(Items from a data source)

^^^^

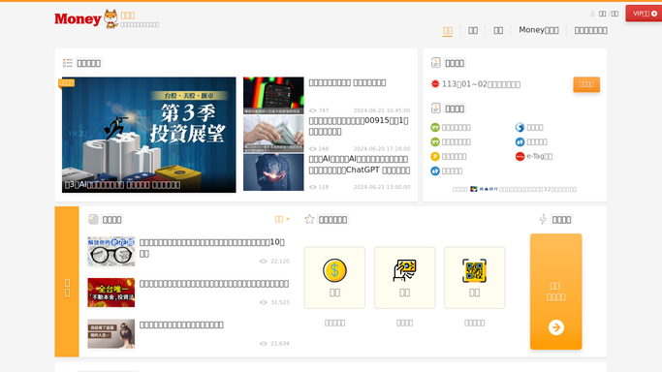Select the highlighted orange first navigation tab

(x=448, y=31)
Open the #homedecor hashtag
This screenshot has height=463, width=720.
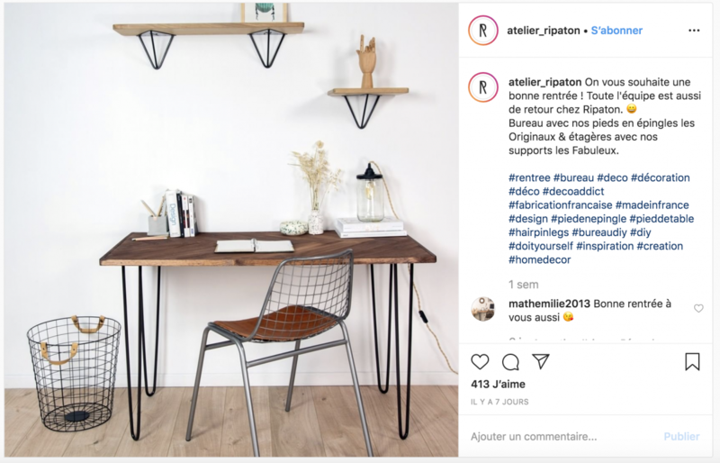click(x=539, y=259)
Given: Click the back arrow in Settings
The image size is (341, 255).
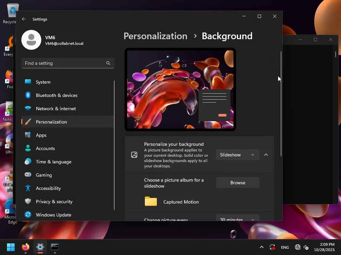Looking at the screenshot, I should coord(24,19).
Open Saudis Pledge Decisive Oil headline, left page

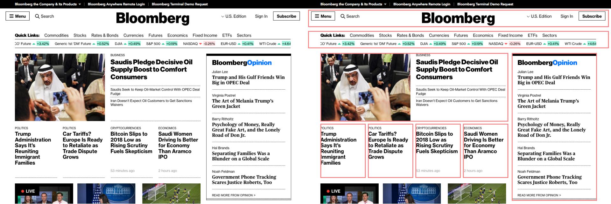coord(151,69)
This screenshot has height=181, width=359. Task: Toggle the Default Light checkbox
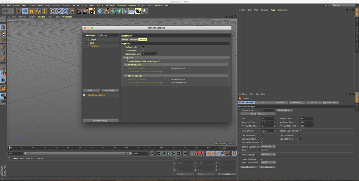point(143,47)
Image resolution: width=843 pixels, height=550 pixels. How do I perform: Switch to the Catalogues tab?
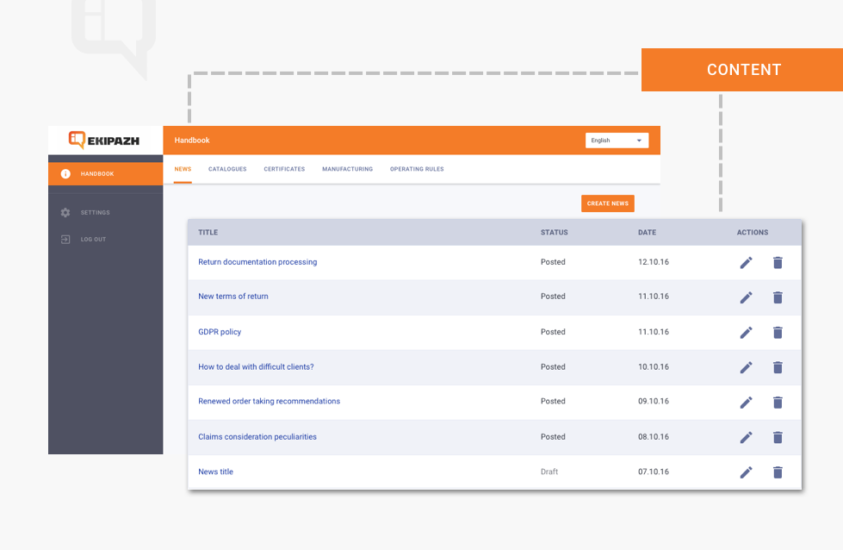[227, 169]
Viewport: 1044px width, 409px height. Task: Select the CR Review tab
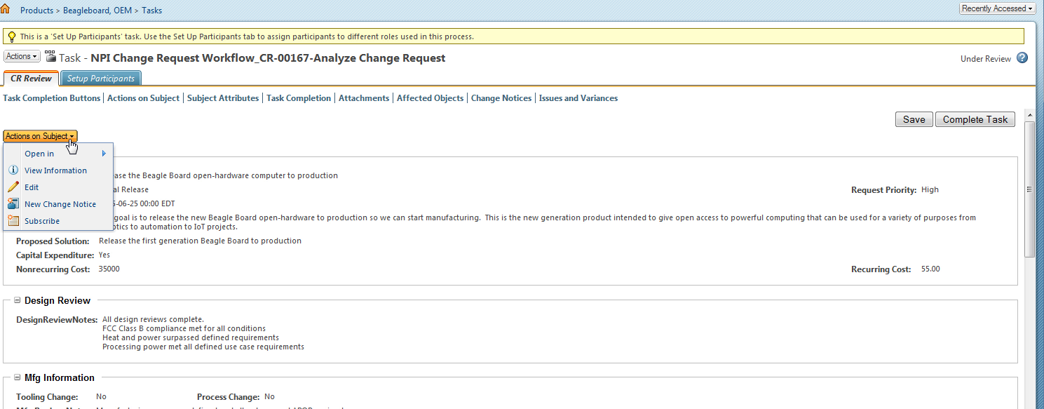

^^^^

*Your task:* Every line from the one holding "Open the #homedecor hashtag" through the final line of the data above is to be reproduced exactly, both ends included, with the pictures left out.

*Completed task:*
Open the #homedecor hashtag
This screenshot has height=463, width=720.
click(x=539, y=259)
Given: Click the back arrow in Settings
The image size is (341, 255).
Looking at the screenshot, I should coord(24,19).
Open Saudis Pledge Decisive Oil headline, left page

coord(151,69)
This screenshot has height=181, width=359. Task: Toggle the Default Light checkbox
point(143,47)
Image resolution: width=843 pixels, height=550 pixels. How do I perform: Switch to the Catalogues tab?
[227, 169]
Viewport: 1044px width, 409px height. Task: Select the CR Review tab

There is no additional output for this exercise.